生産性向上の1つの目標として行政手続きコストを20%以上削減することが決定し、企業の申請書作成や窓口の往復に要する時間を削減するためにも、社会保険や労働保険の電子申請が必須と考えられ、電子申請が義務化となりました。

電子申請義務化のメリット

義務化と聞くと、負担を強いられるイメージがありますが、従来の「紙に書き」「窓口に足を運び」「手続きをする」というアナログな手法が必要なくなり、下記の通り電子申請を行うことでメリットは多くあります。

  1. 24時間いつでもどこでも申請可能
  2. 行政機関の窓口で待たなくていい
  3. 複数の窓口を回る必要なし
  4. 時間も交通費も削減できる
  5. 手書きの手間も削減し、ペーパーレス化

このように電子申請義務化によって、対象となる法人は多くのコスト削減が可能になります。

電子申請義務化の対象法人と手続き方法

社会保険の電子申請義務化は、対象となる法人と対象とならない法人に分けられ、対象内の法人は以下の4種類になります。
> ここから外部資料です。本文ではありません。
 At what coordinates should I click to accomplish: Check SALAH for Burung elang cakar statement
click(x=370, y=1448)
  1. 資本金の額又は出資金額が1億円を超える法人
  2. 相互会社
  3. 投資法人
  4. 特定目的会社にかかる適用事業所

対象となる法人は、従業員数や被保険者数で決まるというわけではなく、上記に当てはまるか否かになりますので注意をしましょう。
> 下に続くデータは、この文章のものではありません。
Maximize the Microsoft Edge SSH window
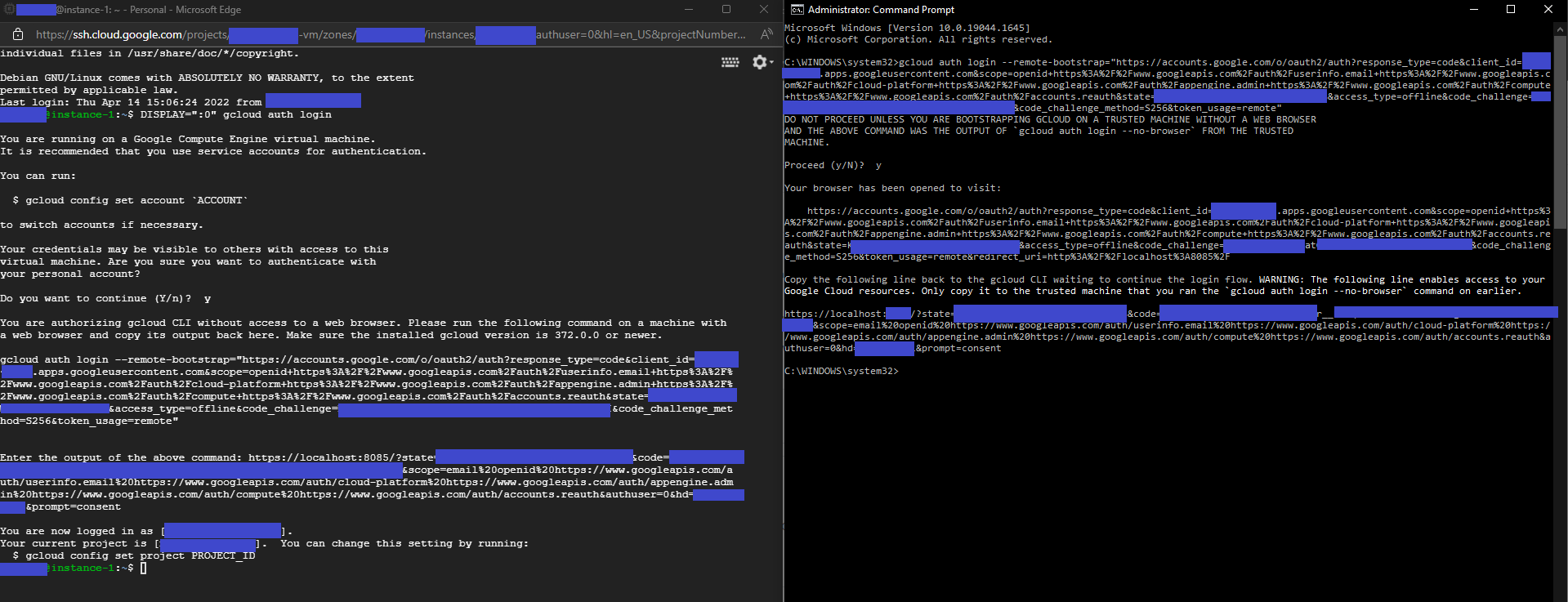This screenshot has height=602, width=1568. click(x=726, y=10)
電子申請義務化にあたり、対象となる手続きは以下の通りです。

対象手続き
厚生年金保険被保険者賞与支払届
被保険者報酬月額算定基礎書
厚生年金被保険者報酬月額変更届
健康保険被保険者賞与支払届
被保険者報酬月額算定基礎書
健康保険被保険者報酬月額変更届
労働保険年度更新に関する申告書(概算保険料申告書・確定保険料申告書・一般搬出金申告書)増加概算保険料申告書
雇用保険雇用保険被保険者資格取得届
雇用保険被保険者資格喪失届
雇用保険被保険者転勤届
高年齢雇用継続給付支給申請
育児休業給付支給申請

大きく分けた場合、厚生年金、健康保険、労働保険、雇用保険になり、ほとんどの会社員が入らなければならない保険が電子申請義務化の対象となります。

まとめ

現在、電子申請義務化の対象手続きは一部の社会保険のみですが、対象となる手続きが拡大する可能性があります。まだ電子申請に対応していない事業所は、今のうちから準備を進めておくことが必要不可欠でしょう。

義務化の対象でない企業であっても多くのメリットのある電子申請ですので、この期に電子申請をしてみてはいかがでしょうか。